J'ai avalé fort alors que le poing de Brandon se serrait si fort que ses jointures étaient blanches et sans effusion de sang.

Je savais que je devrais probablement arrêter mais les mots étaient sortis et d'autres continuaient à venir. Je ne pouvais pas m'arrêter maintenant parce que pour la première fois depuis que tout s'est passé, je disais enfin la vérité à quelqu'un. Je ne me faisais aucune illusion sur le fait que quiconque me surveillait cette nuit-là ne savait pas vraiment ce qui s'était passé, mais comme je ne disais rien, personne ne pouvait rien y faire.

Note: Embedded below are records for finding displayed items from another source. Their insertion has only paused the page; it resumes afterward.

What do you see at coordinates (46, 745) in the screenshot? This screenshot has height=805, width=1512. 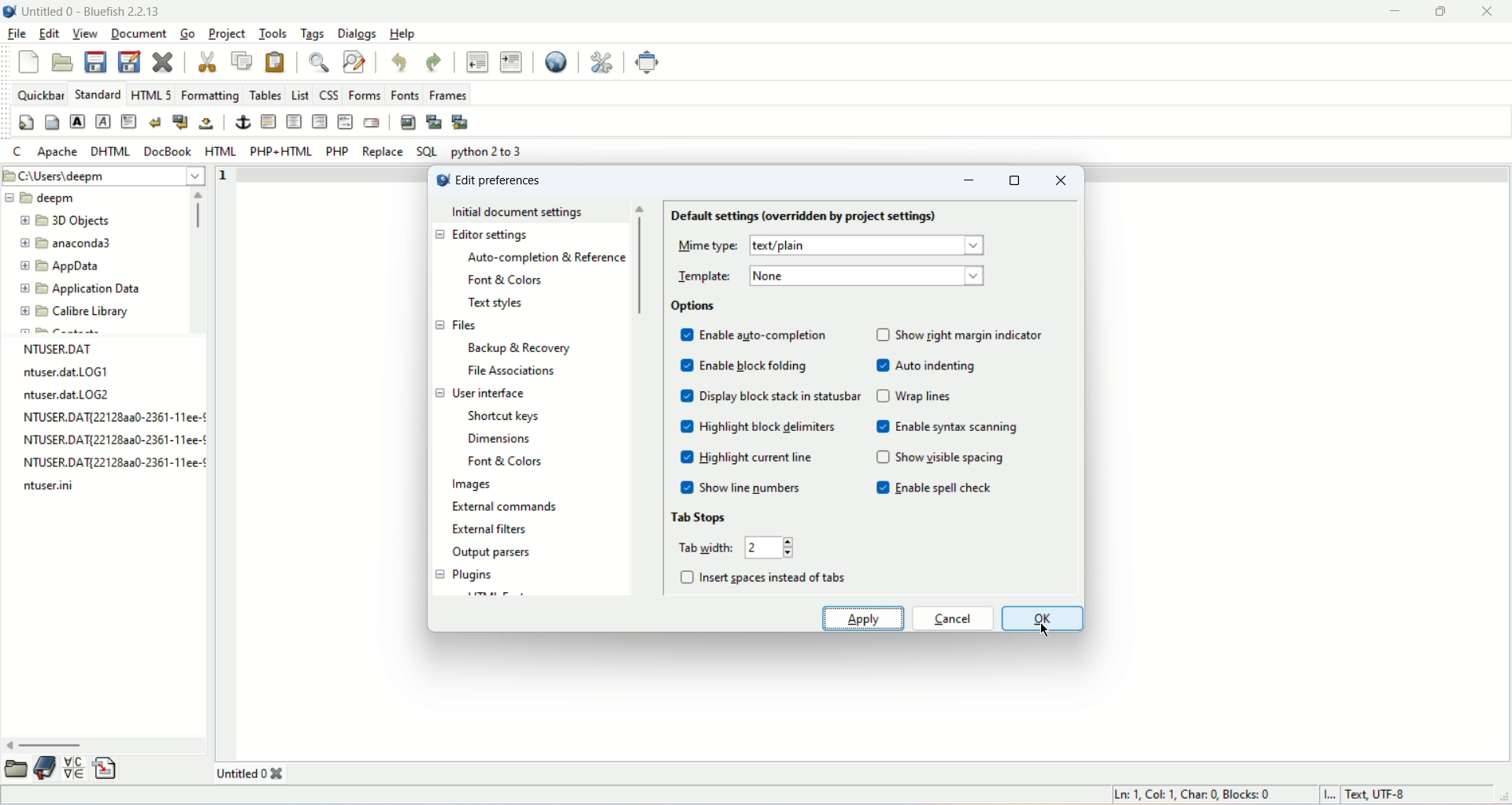 I see `horizontal scroll bar` at bounding box center [46, 745].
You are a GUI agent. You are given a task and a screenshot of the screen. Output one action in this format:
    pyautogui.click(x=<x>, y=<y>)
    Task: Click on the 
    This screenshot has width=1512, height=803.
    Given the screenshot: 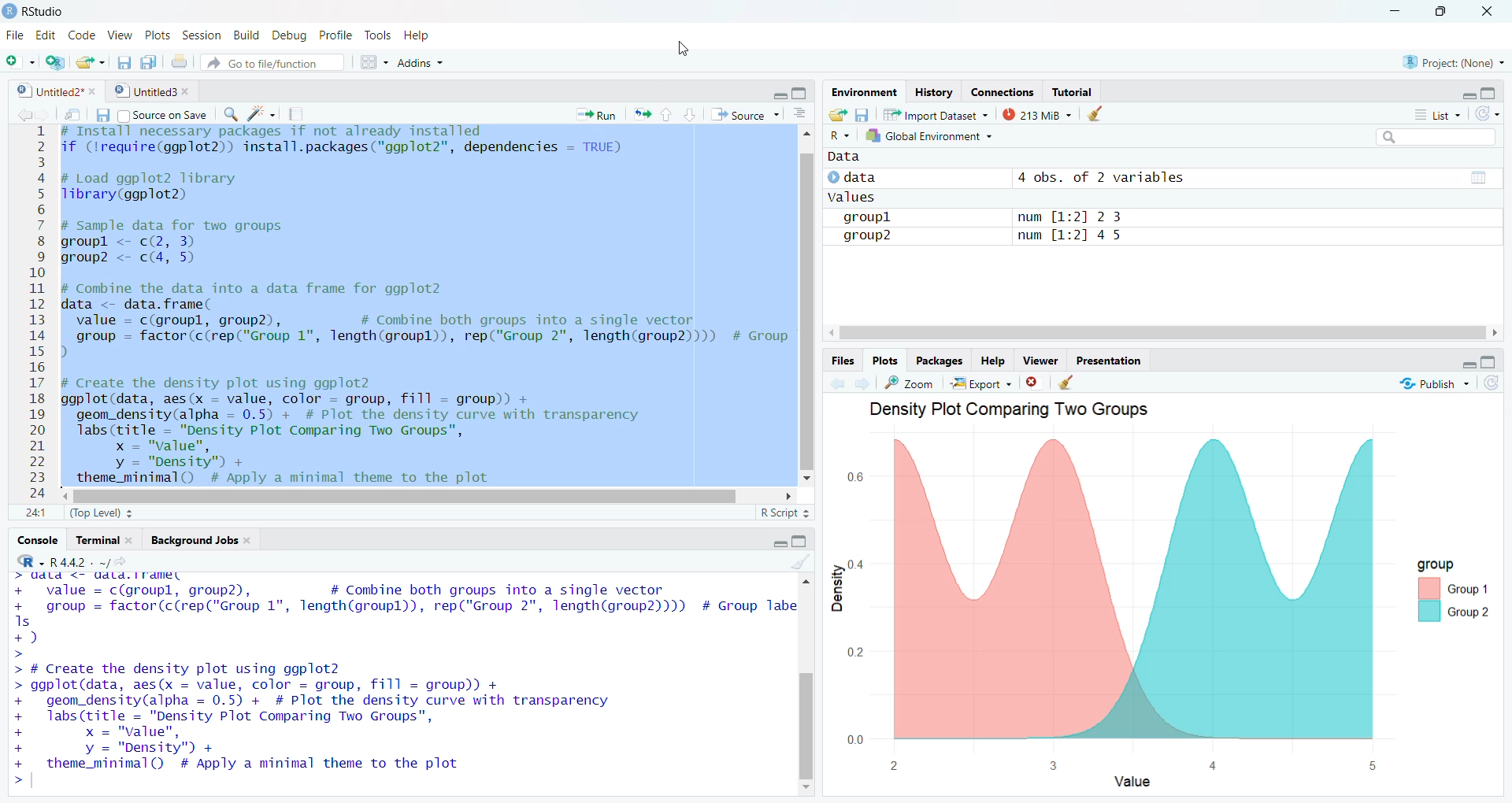 What is the action you would take?
    pyautogui.click(x=369, y=61)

Je disais enfin la vérité à quelqu'un et c'était tellement libérateur, je ne pouvais même pas m'arrêter pour épargner à Brandon la laideur de mes souvenirs.

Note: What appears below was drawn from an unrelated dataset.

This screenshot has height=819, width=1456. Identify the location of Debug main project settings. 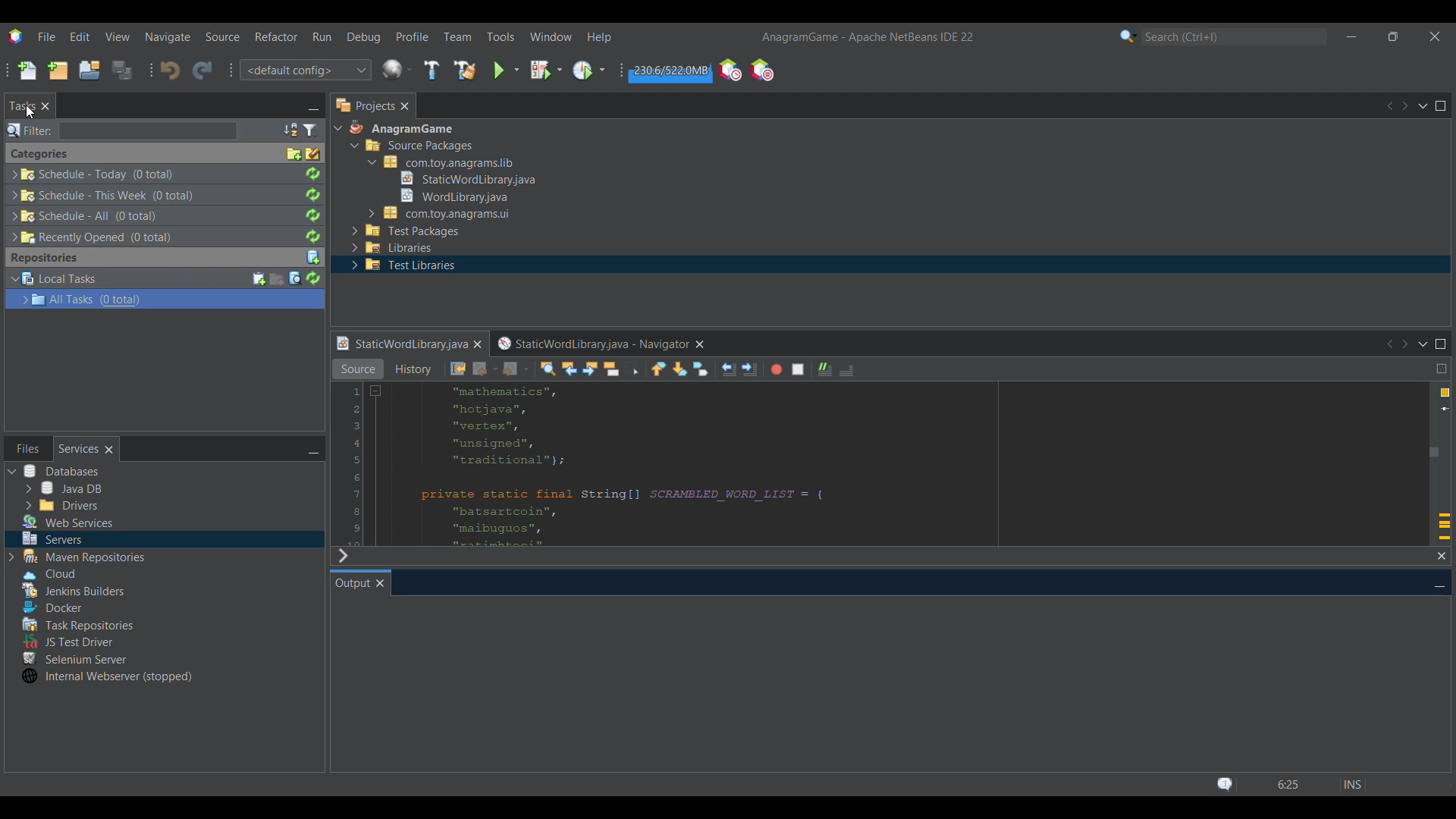
(546, 70).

"Je me suis fracturé la pommette gauche, je me suis cassé la lèvre, je me suis meurtri la rate et j'arborais du noir et du bleu à de nombreux endroits", ai-je poursuivi dans un élan de souffle. "J'étais aux soins intensifs pendant quelques jours alors qu'ils observaient mon traumatisme splénique pour déterminer si j'avais besoin d'une intervention chirurgicale ou non, mais c'était suffisamment léger pour qu'ils n'aient pas à m'opérer. La fracture sur ma pommette était assez mineure aussi, je n'en avais aucune déformation réelle à l'exception d'une petite fossette là quand je souris."

"Expliquez-moi pourquoi votre père n'avait rien dans son dossier sur la maltraitance des enfants", Brandon a broyé chaque mot lentement et abondamment, son expression presque sauvage.

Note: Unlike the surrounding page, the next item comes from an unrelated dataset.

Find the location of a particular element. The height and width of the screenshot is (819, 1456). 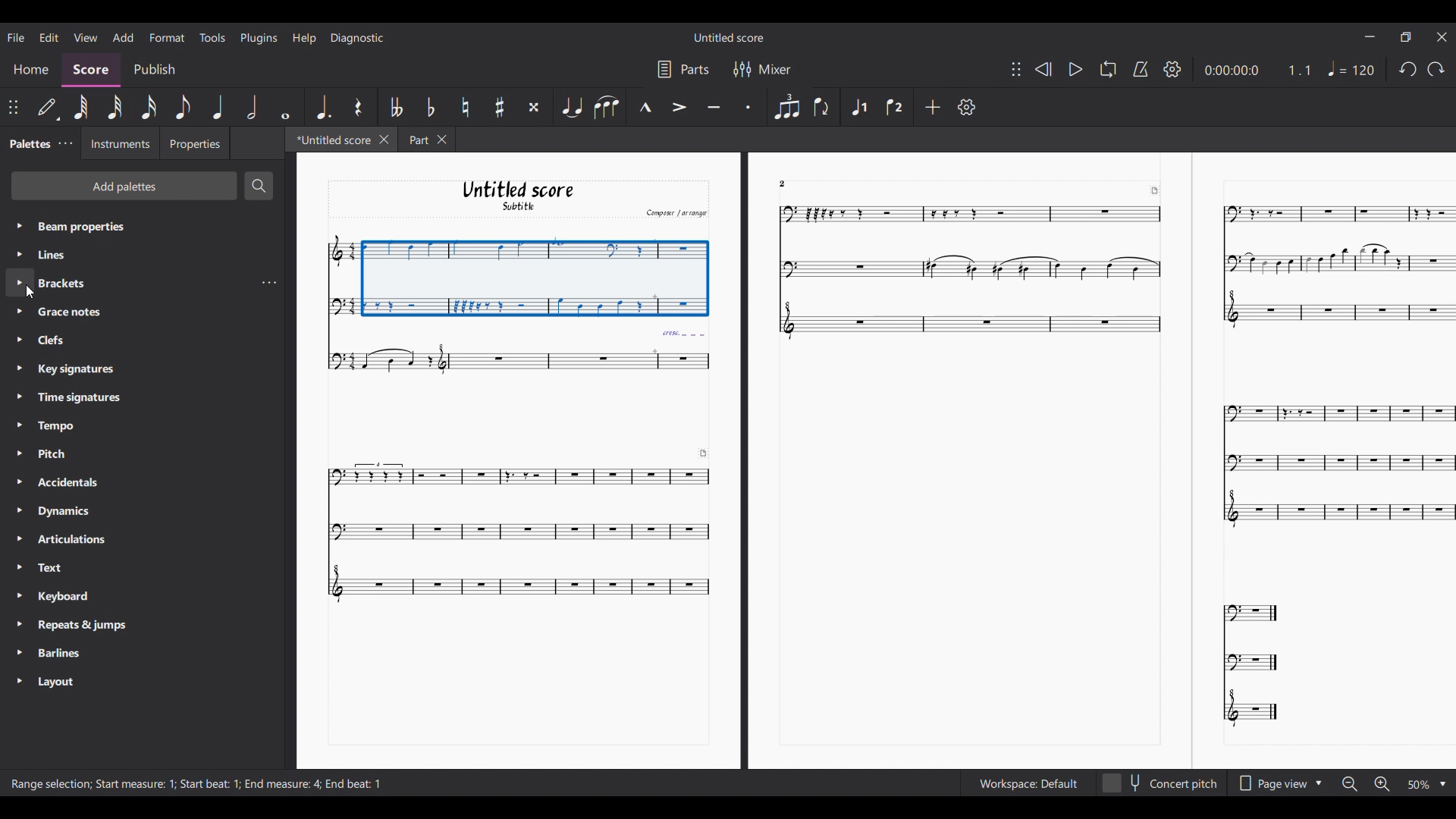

"Parce que personne ne savait que c'était lui", répondis-je calmement. "Apparemment, je me suis présenté à la porte d'Aimee et je suis tombé inconscient. Elle travaillait comme infirmière à Worthington Prep, tu sais? Je restais souvent avec elle et Rose chaque fois que j'étais libre après l'école ou le week-end pour éviter Papa à la maison. Elle m'a emmené à l'hôpital et a appelé la police, mais tout ce que j'ai dit, c'est que je ne me souvenais plus de ce qui s'était passé en allant là-bas. Je ne leur ai pas dit plus que ça."

"Pourquoi diable pas?"

"Parce que j'étais choqué et consterné plus que je n'étais en colère contre mon père", ai-je dit, rouvrant le couvercle et souriant doucement quand j'ai trouvé les nouilles cuites. J'ai soigneusement épluché le tout et remué le contenu avec ma fourchette. "Je l'ai ignoré aussi longtemps que j'ai pu, mais je savais d'une manière ou d'une autre qu'un jour, nous nous effondrerions. Quand on l'a finalement fait, je voulais juste tout oublier. Je ne voulais pas le voir, ni entendre son nom, ni m'occuper de quoi que ce soit à son sujet. Plus tard, j'ai réalisé que c'était aussi parce que j'avais honte de ce que j'avais laissé m'arriver et que je ne pouvais pas y faire face. Pour une fille qui a toujours riposté, je n'ai rien fait pour me protéger de lui."

J'ai mangé tranquillement pendant quelques secondes, avalant lentement tout en gardant la tête baissée pour éviter les yeux de Brandon. "Aimee savait que c'était mon père mais sans aucune confirmation de ma part, elle ne pouvait rien y faire. Elle a dit oui en un clin d'œil quand j'ai demandé si je pouvais rester avec elle et s'est levée jusqu'à mon voyage à Paris. Elle a arrangé quelque chose avec l'administration de l'école qui m'a permis de ramener les modules à la maison pour étudier et deux de mes professeurs sont venus chez elle pour passer mes examens finaux. Je ne sais pas comment elle leur a parlé de tout cela, mais j'étais tellement reconnaissante qu'elle l'ait fait. Sinon, je n'aurais probablement pas pu obtenir mon diplôme quand j'en avais besoin. Je lui dois tellement, tu sais? Elle et Martin."